Japan's central bank kept a key interest rate unchanged at 0.5 percent Wednesday, as widely expected, amid growing concerns about financial market turmoil on Wall Street, slowing domestic growth and rising inflation.
In its post-meeting statement, the bank stuck with its description of economic growth as "sluggish against the backdrop of high energy and materials prices and weaker growth in exports."
It also noted that the current core inflation rate — about 2.5 percent — is at its highest since the early 1990s.
The bank, however, maintained its view that Japan's economy "will return onto a sustainable growth path with price stability."
Economists and market observers were awaiting comments later Wednesday by Bank of Japan Gov. Masaaki Shirakawa in the wake of the upheaval Wall Street, including the bankruptcy of U.S. investment bank Lehman Brothers, that has rattled global markets.

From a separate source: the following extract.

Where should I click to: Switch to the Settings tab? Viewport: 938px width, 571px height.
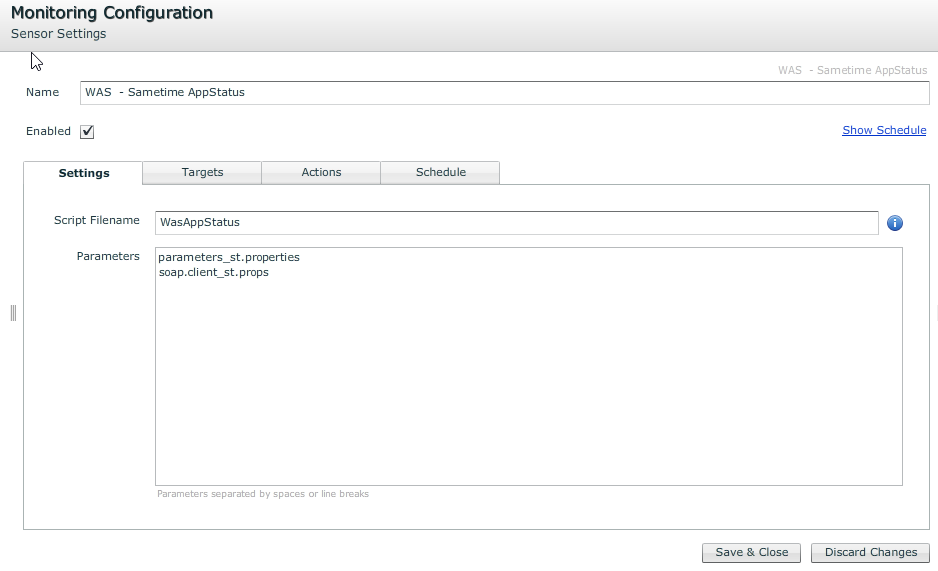84,173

Despite various downside risks facing Japan, the central bank is unlikely to cut rates until faced with serious economic deterioration, said Masaaki Kanno, chief economist at JP Morgan Securities in Tokyo.
"Indeed, while the first round effect from Lehman's failure on the economy and the financial markets is limited in Japan, the risk of the larger-than-expected second round effect through a global recession and global financial turmoil is growing," Kanno said in a research memo.

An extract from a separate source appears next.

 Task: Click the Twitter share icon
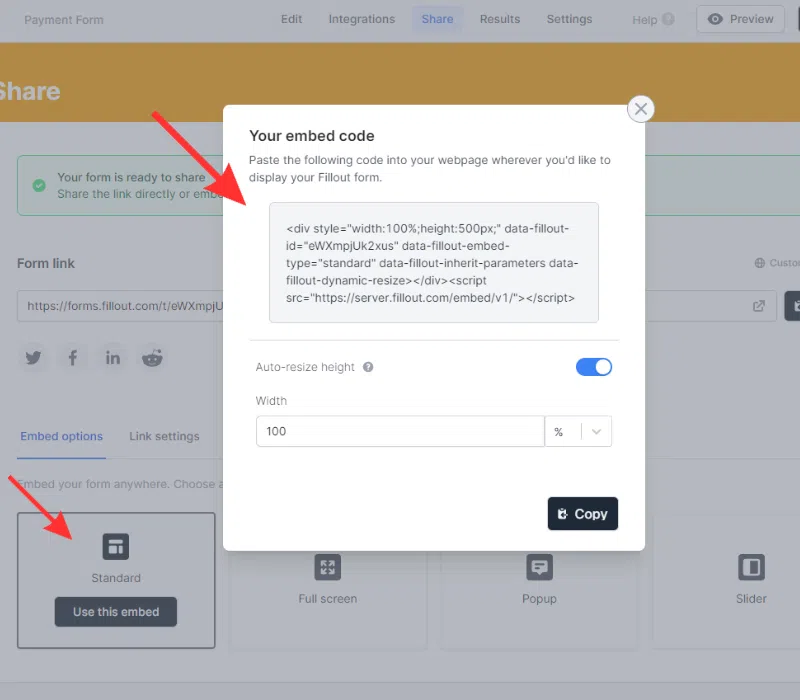[34, 358]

"If the risk materializes, Japanese exporters will be damaged with substantial yen appreciation and a fall in export volumes," he said.
Overnight, the Federal Reserve kept its monetary policy on hold, saying that strains in financial markets have "increased significantly" but that it would keep an eye on them and act, if needed.
Earlier Wednesday, the Bank of Japan injected an extra 3 trillion yen (US$28.4 billion) into money markets to ensure liquidity. On Tuesday, it pumped in 2.5 trillion (US$24 billion), joining the U.S. Federal Reserve and other central banks in a global effort to shore up confidence.